There is no team registration requirement for this year's challenge.
Participants are required to submit the codes and model checkpoints for reproducing the results by submission link. More information please refer to "Results Submission".
Max of 6 papers from the winners will be included in the conference proceedings.
2025-July-22 The metadata of the evaluation dataset is available at https://https://github.com/JishengBai/APSIPA2025GC-ASC/tree/main/metadata.
2025-June-15 The challenge has started and the metadata of the development dataset is available at https://https://github.com/JishengBai/APSIPA2025GC-ASC/tree/main/metadata.
Participants must adhere to the following terms and conditions. Failure to comply will result in disqualification from the Challenge.

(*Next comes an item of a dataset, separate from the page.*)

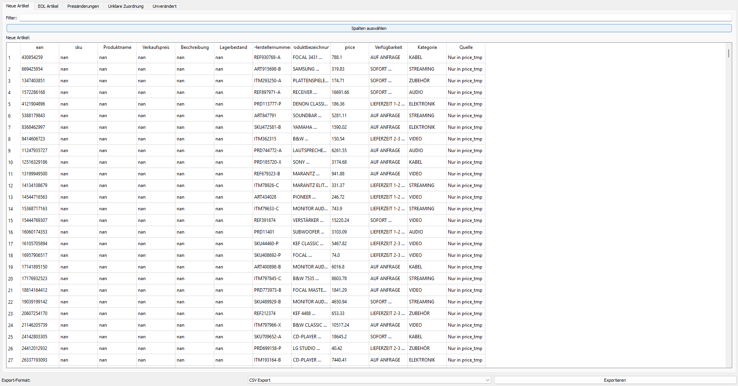Viewport: 738px width, 386px height.
Task: Select the Kategorie column header
Action: pyautogui.click(x=427, y=47)
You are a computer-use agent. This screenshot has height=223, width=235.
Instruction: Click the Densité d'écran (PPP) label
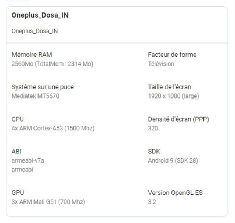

The model should not be trained on any data from the evaluation dataset.
Participants are required to submit the results by the challenge submission deadline.
To ensure the results can be reproduced by the organizers, the submission should include:
1) A .csv file including the classification results for each audio in the evaluation set with the following template:
filename | scene_label |
---|---|
49f03553cf0a4744ac2af9fa55703bb321_2 | Bus |
2) Inference codes and trained models for evaluation by the organizers.
3) Comprehensive documentation, instructions, or other relevant information to facilitate the execution of the codes by the organizers.
4) A technical report (*.pdf) explaining the method in sufficient detail (2-6 pages including references). This report will be publicly available on the challenge website. The APSIPA ASC paper template is recommend.
All files should be packaged into a zip file for submission. You can submit your final results through the Google Form. Each team is limited to submitting only ONE system. If multiple submissions are made, only the last submission before the deadline will be considered. Please carefully provide the correct information: Team Name, Institute, Team Leader and Member(Last name, First name) and E-mail.
Date(AoE Time) | Event |
---|---|
June 15, 2025 | Challenge launch Baseline system & Development metadata release |
July 22, 2025 | Evaluation metadata release |
August 1, 2025 | Final result & Code submission |
August 8, 2025 | Results announcement |
August 15, 2025 | Special session submission deadline of GC paper |
August 22, 2025 | Acceptance notification of GC paper |
The APSIPA ASC 2025 GC (City and Time-Aware Semi-supervised Acoustic Scene Classification) extends the work of the ICME 2024 GC (Semi-supervised Acoustic Scene Classification under Domain Shift), which addressed the challenge of generalizing across different cities. This year's challenge explicitly incorporates city-level location and timestamp metadata for each audio sample, encouraging participants to design models that leverage both geographic and temporal context. It maintains the semi-supervised learning setting, reflecting real-world scenarios where large amounts of unlabeled data coexist with limited labeled examples. Participants are invited to develop innovative methods that combine audio content with contextual information to enhance classification performance and robustness.
For the APSIPA ASC 2025 grand challenge "City and Time-Aware Semi-supervised Acoustic Scene Classification", we provide a development dataset comprising approximately 24 hours of audio recordings from the Chinese Acoustic Scene (CAS) 2023 dataset. This challenge introduces previously unutilized contextual metadata that accompanies each recording:
City information: Identification of the recording location among 22 diverse Chinese cities (e.g., Xi'an, Beijing, Shanghai)
Timestamp information: Precise recording time accurate to year, month, day, hour, minute, and second
The CAS 2023 dataset is a large-scale dataset that serves as a foundation for research related to environmental acoustic scenes. The dataset includes 10 common acoustic scenes, with a total duration of over 130 hours. Each audio clip is 10 seconds long with metadata about the recording location and timestamp. The data collection spanned from April 2023 to September 2023, covering 22 different cities across China.
Acoustic scenes (10): Bus, Airport, Metro, Restaurant, Shopping mall, Public square, Urban park, Traffic street, Construction site, Bar
More details can be found at https://arxiv.org/abs/2402.02694.
The audio recordings of development dataset can be found at https://zenodo.org/records/10616533.
The audio recordings of evaluation dataset can be found at https://zenodo.org/records/10820626.
Metadata of development and evaluation datasets can be found at https://github.com/JishengBai/APSIPA2025GC-ASC/tree/main/metadata.
The baseline system for the APSIPA ASC 2025 GC "City and Time-Aware Semi-supervised Acoustic Scene Classification" challenge is based on a multimodal semi-supervised framework with a pre-trained SE-Trans model. Baseline codes are released at https://github.com/JishengBai/APSIPA2025GC-ASC. Systems will be ranked by macro-average accuracy (average of the class-wise accuracies). If two teams got the same score on the evaluation dataset, the team with the smaller model size will be ranked higher.